Throughout his career, Begala has maintained that "college athletics are strictly for enjoyment; so why pay a boy to enjoy himself?" Nevertheless, dozens of high school wrestlers invade his office in the Kent State gymnasium each year with the question, "What will you give me if I come to Kent?" Before the enterprising young wrestlers can say another word, Begala interrupts them with his stock offer. "If you make the team, you'll get a school letter; if you don't, you'll get a good education anyway."

But despite Begala's antipathy toward scholarships, each year some of the best high school wrestlers in the Midwest show up in Kent State's tiny wrestling room on the first day of practice. (A few grant-in-aid scholarships were set up by the university three years ago but they are not awarded until an athlete has been in school a year and then only to needy cases.) A Cleveland sportswriter attempted to explain this enigma, saying, "If a kid wants the best coaching available, he'll go to Joe. Then, if he can't wrestle for Kent, he can always transfer to a Big Ten school."

Although he is not recruiting with scholarships, Begala is campaigning throughout the state for more high schools to include wrestling in their athletic program. "Anyone can wrestle and it builds the kind of man who'll wrestle anything," he contends. "And we need more of that kind."

When Begala came to Kent State in 1929, there were 682 students, of which only 82 were males. He had clinched the coaching job while still in his senior year at Ohio University, where he was captain of the wrestling team. During the season Begala wrestled in three different weight divisions against Kent State wrestlers and won each time. Sportswriters dubbed him the Ohio Ironman. The Kent State coach, Sellew Roberts, was so impressed by the feat, he offered Begala his own job. Begala accepted and immediately set about wangling matches with the toughest teams he could find. When he submitted his first schedule, school officials suggested he stay in his own league. Begala didn't listen to them, however, and the squabble ended with the faculty manager of athletics telling Joe he would "never be much of a coach."

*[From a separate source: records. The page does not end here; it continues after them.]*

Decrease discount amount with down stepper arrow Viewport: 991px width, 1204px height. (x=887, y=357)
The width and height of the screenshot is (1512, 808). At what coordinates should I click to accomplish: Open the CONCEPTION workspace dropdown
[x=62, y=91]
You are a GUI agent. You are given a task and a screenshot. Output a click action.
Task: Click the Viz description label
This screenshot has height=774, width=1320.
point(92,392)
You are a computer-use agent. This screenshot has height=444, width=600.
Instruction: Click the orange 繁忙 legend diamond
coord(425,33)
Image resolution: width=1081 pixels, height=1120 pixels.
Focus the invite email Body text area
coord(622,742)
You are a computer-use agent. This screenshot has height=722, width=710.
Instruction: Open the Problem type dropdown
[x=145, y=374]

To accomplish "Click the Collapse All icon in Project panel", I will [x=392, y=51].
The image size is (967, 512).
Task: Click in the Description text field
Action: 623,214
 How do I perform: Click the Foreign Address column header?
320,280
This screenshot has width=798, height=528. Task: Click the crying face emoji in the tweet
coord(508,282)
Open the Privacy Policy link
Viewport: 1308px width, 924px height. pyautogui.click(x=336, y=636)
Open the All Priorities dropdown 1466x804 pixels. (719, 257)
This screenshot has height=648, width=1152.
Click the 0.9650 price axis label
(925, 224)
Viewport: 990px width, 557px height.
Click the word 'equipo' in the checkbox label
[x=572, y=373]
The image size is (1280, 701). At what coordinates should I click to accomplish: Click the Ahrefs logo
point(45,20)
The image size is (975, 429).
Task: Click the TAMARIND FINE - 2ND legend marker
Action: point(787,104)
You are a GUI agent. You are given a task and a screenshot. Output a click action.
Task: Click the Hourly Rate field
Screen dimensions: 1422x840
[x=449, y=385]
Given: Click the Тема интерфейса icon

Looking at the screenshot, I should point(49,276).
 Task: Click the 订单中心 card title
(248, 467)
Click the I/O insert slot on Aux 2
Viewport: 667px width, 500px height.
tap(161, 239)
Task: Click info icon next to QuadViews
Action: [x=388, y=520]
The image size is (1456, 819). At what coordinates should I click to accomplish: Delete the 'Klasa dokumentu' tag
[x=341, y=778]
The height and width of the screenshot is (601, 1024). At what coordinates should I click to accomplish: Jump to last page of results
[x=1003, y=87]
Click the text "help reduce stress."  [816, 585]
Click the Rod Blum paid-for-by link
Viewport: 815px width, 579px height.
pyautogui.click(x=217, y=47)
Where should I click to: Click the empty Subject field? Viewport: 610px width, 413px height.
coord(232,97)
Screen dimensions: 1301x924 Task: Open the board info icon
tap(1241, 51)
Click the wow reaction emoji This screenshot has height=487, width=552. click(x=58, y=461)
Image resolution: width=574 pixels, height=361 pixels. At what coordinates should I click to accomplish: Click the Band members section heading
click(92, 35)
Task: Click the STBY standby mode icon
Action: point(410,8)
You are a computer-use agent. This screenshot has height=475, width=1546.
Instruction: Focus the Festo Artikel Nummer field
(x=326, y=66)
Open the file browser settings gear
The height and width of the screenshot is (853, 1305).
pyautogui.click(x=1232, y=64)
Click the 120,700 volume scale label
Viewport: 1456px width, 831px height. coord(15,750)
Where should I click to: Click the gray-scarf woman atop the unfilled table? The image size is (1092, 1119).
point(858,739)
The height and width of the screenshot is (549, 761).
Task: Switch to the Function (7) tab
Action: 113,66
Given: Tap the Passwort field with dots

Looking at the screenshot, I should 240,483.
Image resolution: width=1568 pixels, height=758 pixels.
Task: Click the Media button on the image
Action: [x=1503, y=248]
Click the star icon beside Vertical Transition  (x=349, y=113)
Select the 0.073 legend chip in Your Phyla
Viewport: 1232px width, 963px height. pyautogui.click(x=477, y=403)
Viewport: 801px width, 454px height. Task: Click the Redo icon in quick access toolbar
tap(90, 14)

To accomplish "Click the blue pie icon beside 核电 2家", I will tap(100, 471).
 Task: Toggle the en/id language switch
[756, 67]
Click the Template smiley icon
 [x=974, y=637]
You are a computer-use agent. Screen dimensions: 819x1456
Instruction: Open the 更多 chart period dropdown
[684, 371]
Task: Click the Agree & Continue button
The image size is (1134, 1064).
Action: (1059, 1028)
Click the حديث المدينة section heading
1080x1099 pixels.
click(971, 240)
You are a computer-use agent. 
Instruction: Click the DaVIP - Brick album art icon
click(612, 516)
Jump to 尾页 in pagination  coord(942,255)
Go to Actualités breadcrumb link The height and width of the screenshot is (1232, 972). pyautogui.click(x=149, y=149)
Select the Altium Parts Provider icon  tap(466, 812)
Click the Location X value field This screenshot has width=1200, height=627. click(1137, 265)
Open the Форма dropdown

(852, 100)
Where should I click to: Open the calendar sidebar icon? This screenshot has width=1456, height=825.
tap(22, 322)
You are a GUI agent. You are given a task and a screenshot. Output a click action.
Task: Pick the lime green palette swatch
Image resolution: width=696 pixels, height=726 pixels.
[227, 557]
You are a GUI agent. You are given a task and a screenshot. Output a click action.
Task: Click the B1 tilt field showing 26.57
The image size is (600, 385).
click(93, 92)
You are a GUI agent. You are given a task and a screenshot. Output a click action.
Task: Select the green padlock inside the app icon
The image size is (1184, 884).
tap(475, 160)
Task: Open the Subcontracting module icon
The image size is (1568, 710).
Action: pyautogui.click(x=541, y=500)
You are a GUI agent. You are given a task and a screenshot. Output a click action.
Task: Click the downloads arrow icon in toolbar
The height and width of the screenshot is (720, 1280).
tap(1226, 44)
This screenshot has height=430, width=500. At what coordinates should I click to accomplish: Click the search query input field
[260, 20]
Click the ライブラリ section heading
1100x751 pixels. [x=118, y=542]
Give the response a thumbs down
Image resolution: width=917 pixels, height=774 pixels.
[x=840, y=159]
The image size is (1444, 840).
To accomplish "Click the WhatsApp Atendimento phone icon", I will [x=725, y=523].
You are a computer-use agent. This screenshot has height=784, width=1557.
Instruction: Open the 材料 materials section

That first season was Begala's worst. His team won three while losing four matches. Everyone was delighted. Up to that time a better record by a Kent State athletic team would have aroused suspicion of a fix.

One of Begala's first official acts, after he had obtained some wrestlers, was to announce publicly that if any team member ever pinned him that boy could have his job. Since Begala never missed a practice session or failed to dress for one, the challenges came quickly. To keep on the payroll, Begala trained as hard as, if not harder than, his team members. "And they trained hard," he says. "There was many a young buck out to make headlines at my expense. A few almost did. [A guy that strong shouldn't be allowed to run loose, one of his wrestlers once said after failing in an attempt to retire Joe.] And many a kid came into his own while trying to put me in the grandstands—which was the purpose of the whole thing," Begala adds proudly.

At the start of the 1956 season, Begala withdrew his challenge. He was 49 at the time and had taken on all comers for 24 years. "Even so," he says, "it was the most humiliating thing I ever had to do." However, Begala says he's confident he could have lasted another few years. "A wrestler can go full blast up to the time he's 50. He can win another five years on tricks of the trade and I've enough to stuff a wrestling mat."